当時の売り上げランキングとか知らないので憶測でしかありませんが、むしろ劇画系、或いは大人を対象にしたアダルト系の方が、主流と言えるのではないでしょうか。
80年代前半の作品としては『団地妻の誘惑』で有名な、光栄のいわゆる黒歴史と呼ばれる作品があります。
他にもこの当時精力的に活動していたのがCSKでした。
82年から84年の間に、PC88だけでも90本以上のゲームを発売していたんですよ。
その大半は一般ゲー(と言っても、当時はアダルト・一般の区分け自体ないので、アダルト要素を含むか否かというこちらの判断でしかないのですが)でしたが、中にはアダルト要素を含む作品があったんですね。
その中でも東映の映画とタイアップした作品が幾つかあり、本作も起動させると東映の文字が表示されます。

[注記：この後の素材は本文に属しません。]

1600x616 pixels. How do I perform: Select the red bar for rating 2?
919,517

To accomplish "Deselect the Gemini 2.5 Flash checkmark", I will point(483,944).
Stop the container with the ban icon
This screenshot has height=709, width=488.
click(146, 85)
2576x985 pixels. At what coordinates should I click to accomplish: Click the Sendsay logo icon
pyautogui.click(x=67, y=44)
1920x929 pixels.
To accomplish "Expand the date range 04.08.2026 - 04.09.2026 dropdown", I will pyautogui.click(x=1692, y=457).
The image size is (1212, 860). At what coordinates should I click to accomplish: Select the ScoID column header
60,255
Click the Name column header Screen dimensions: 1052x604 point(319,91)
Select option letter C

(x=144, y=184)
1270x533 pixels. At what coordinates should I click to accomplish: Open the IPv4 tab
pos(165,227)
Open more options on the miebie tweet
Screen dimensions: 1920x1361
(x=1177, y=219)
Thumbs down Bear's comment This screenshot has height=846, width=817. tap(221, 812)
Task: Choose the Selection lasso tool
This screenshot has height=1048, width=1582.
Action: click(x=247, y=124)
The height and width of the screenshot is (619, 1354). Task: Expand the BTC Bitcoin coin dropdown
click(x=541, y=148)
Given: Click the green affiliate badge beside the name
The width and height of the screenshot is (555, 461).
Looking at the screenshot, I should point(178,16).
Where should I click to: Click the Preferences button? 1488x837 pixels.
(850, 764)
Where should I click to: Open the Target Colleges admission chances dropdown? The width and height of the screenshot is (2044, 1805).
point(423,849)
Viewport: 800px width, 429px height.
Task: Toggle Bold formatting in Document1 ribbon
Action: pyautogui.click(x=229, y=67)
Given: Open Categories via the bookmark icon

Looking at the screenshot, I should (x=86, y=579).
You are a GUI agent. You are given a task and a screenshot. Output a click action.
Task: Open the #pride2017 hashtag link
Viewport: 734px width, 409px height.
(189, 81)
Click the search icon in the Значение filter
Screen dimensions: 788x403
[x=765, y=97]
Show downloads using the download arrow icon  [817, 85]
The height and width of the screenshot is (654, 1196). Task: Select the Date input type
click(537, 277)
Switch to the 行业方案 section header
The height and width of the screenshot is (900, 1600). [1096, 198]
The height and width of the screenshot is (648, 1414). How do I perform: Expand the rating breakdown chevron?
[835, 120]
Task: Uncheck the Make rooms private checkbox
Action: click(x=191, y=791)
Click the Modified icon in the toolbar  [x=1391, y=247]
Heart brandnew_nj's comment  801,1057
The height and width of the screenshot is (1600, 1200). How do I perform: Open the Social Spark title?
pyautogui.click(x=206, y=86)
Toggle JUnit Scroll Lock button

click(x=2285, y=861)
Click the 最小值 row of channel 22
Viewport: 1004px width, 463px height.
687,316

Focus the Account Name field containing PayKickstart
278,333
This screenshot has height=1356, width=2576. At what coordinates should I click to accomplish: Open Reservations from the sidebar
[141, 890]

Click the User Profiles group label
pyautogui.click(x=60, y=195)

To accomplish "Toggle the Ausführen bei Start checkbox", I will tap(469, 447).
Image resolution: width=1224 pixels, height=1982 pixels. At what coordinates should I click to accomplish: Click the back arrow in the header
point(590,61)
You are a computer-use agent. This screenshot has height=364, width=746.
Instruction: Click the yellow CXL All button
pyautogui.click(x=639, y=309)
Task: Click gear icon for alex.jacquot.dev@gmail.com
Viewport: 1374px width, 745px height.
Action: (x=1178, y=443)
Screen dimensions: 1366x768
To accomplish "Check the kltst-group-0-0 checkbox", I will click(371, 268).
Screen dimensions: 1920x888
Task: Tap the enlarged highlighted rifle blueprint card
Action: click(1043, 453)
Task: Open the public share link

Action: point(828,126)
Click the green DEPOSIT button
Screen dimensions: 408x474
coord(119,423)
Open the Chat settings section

当然ながら内容は大人向けのアダルトなものですし、グラフィックも劇画調なものでした。
こういう作品が好きだった人は、まず今のエロゲに興味を持てないでしょう。
逆に今のエロゲユーザーは、昔こんなのがありましたってロリゲーを見せられたら、酷い絵だなとは言いつつもネタとして食いついてくるでしょう。
でも、劇画調の作品には、食いついてすらこないのではないでしょうか。
だからどんどん語られる機会がなくなっていくのですが、東映作品と組むことも多かったこちらの方が、売り上げはあったんじゃないかと思うんですけどね。
PCの所持者も何か別のことに用いる非オタな人の方が多かったでしょうし、週刊誌のエロ漫画が劇画であるように、ロリ絵よりも劇画の方が好まれると思うのですよ。
今の視点でロリにばっかり注目することは、時代を歪めて捉えているのかなと、そんな風に思ってしまうんですよね。
作品そのものと関係ない話が多くなってしまいましたが、昔の作品の紹介を見る際に何か考えるきっかけになってくれればなと思いますね。